A sight that would be difficult to explain to a visitor from Mars (or even Bangladesh) is the increasingly common one, in New York City, of hipster millennials who look like they logged at least three years at Bowdoin begging for spare change on the sidewalk. Well, not begging. They don’t “beg.” They put out a pathetic-looking written sign with a sob story and a plea for money. Then they return to scrolling through messages on their $700 iPhones.
But the tin cup is such a low-tech way to beg. There’s a better way. Meet Jovan Hill, digital beggar. Hill is an unemployed Brooklyn man who spends his days asking strangers for donations on social media and is now bathing in other people’s money. A tweet sent earlier this year from a 23-year-old bank associate in Oklahoma City exclaimed, “The only reason I wake up and go to work everyday is so I can give @ehjovan money for rent.”
No disrespect to Hill. Hill is a mighty force, a supreme talent, a con artist to rank with his semi-namesake Harold Hill of “The Music Man.” You have to marvel at his method: One of the many assumptions the digitization of everything has upended is that a con man must promise his marks something in order to convince them to pry open their checkbooks. Jovan offers nothing except the opportunity to watch him. And yet his fans are raining money on him.
Hill is a 25-year-old from Texas who has discovered that finely tuned sob stories work much better on social media than they do on a sidewalk at NYU. In a recent seven-minute video reported on in The New York Times, Hill delivered an urgent plea for $7,000 to a rapt audience, his iPhone in one hand and a blunt in the other. As he spoke, the donations began flowing in. It was like a miniature Jerry Lewis Labor Day Telethon, only with muscular dystrophy displaced by laziness and marijuana attachment. Hill has more than 200,000 social-media followers distributed across such platforms as Periscope, YouTube, Instagram and Twitter, and he guides them like a symphony conductor.

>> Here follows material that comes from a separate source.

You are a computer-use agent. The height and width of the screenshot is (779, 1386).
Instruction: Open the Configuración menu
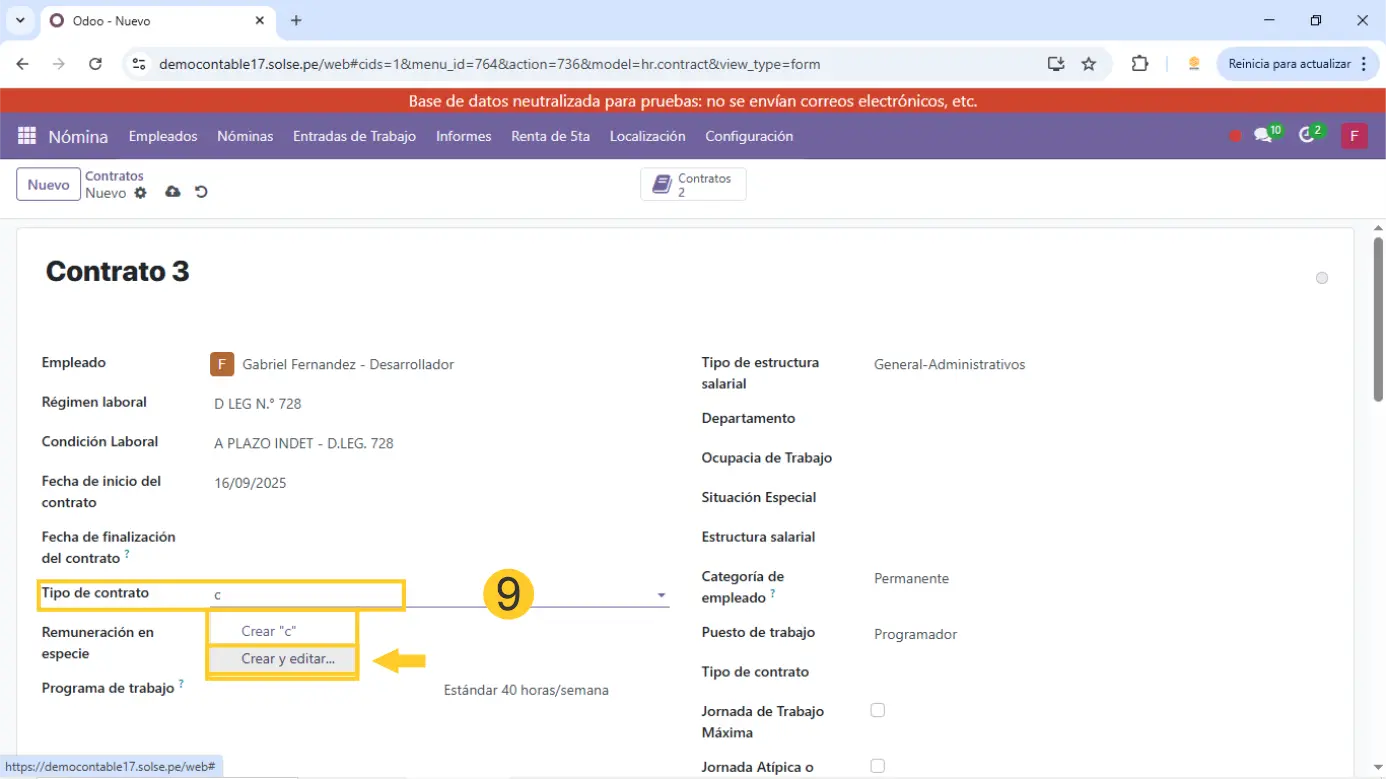pos(748,136)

‘It was like a miniature Jerry Lewis Labor Day Telethon, only with muscular dystrophy displaced by laziness and marijuana attachment.’
“I’m very poor today,” Hill says on the video between tokes. “So if you want any tax write-offs, please donate to the Jovan charity.”
What’s singular about Hill’s story is that his millennial fans have been reported to be a notably stingy generation. Sure, they’ll pony up a bit for things that didn’t exist for previous generations — microbrews, avocado toast and cellphone service. But they won’t spend money on newspapers, cable TV, cars or health insurance. They don’t spend money on mortgages, either, because they can’t afford to buy their homes.
For the first time in modern history, reported a Pew survey, more young adults are living with their parents than in any other kind of domestic arrangement. Millennials won’t even spend money on their own replacement units: 42 percent of millennials, according to a 2012 study, plan to have children, down from 78 percent two decades prior.
Given all of these savings — no mortgage, no car, no kids! — millennials do have some disposable income for frivolous indulgences. What they hate is commitment. If they have some emotional cravings, some need to feel that they’re soulful, caring people, Jovan Hill is a way to satisfy them.
His blend of performance, oversharing and woe — whingetertainment — turns him and other online personalities into the low-maintenance, group-shared children of millennials. There are obvious advantages: You don’t have to take care of Jovan every day. You can shut him off if he cries too much. You don’t have to buy a car seat for him, change his diapers or vacuum up his spilled Cheerios. Jovan is just there whenever you want him, being cute or fussy in whatever dose you can handle that day. Unlike a baby, he’s happy if you send him five bucks in return; the Times reports that he literally sang out, “I love you” on one of his video appearances to a fan who sent him that sum. What more could you ask for from your offspring? You probably won’t have to pay for Jovan to finish college (he dropped out shy a few credits of graduation), and he requires no commitment whatsoever on your part. Jovan is the perfect e-baby for a tight-fisted, easily-bored, low-attention-span generation.